(Entries on where items appear)
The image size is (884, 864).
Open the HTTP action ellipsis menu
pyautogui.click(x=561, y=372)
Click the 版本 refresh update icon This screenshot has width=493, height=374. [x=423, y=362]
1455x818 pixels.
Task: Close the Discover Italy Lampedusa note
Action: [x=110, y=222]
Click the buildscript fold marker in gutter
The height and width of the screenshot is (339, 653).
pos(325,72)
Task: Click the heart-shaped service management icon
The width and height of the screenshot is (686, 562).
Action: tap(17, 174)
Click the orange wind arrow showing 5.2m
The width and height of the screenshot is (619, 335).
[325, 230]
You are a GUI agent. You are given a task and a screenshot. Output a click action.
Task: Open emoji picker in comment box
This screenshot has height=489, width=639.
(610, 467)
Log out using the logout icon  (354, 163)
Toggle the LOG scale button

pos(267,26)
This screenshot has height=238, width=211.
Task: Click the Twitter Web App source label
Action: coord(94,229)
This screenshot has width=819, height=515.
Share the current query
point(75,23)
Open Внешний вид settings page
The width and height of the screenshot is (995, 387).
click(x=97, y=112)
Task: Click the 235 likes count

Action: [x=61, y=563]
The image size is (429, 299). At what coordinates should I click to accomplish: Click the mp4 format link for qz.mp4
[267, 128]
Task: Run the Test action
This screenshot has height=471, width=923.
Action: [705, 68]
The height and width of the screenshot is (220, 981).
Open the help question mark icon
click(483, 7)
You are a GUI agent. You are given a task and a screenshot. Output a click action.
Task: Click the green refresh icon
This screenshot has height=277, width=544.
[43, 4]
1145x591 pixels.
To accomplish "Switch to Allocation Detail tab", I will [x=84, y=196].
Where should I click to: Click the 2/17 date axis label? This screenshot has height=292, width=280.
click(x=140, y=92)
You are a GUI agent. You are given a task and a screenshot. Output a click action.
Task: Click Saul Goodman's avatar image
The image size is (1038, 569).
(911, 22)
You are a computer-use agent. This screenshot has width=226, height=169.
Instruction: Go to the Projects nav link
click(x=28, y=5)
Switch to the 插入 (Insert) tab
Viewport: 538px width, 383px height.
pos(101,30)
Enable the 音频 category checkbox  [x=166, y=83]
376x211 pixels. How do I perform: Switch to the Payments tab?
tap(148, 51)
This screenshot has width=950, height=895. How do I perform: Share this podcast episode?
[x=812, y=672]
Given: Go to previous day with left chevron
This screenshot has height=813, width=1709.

Do this –
Pull out each line of the material above that contains the string "Share". Matches must have the same capitalization.

Result of the task –
Share the current query
This screenshot has width=950, height=895. How do I perform: Share this podcast episode?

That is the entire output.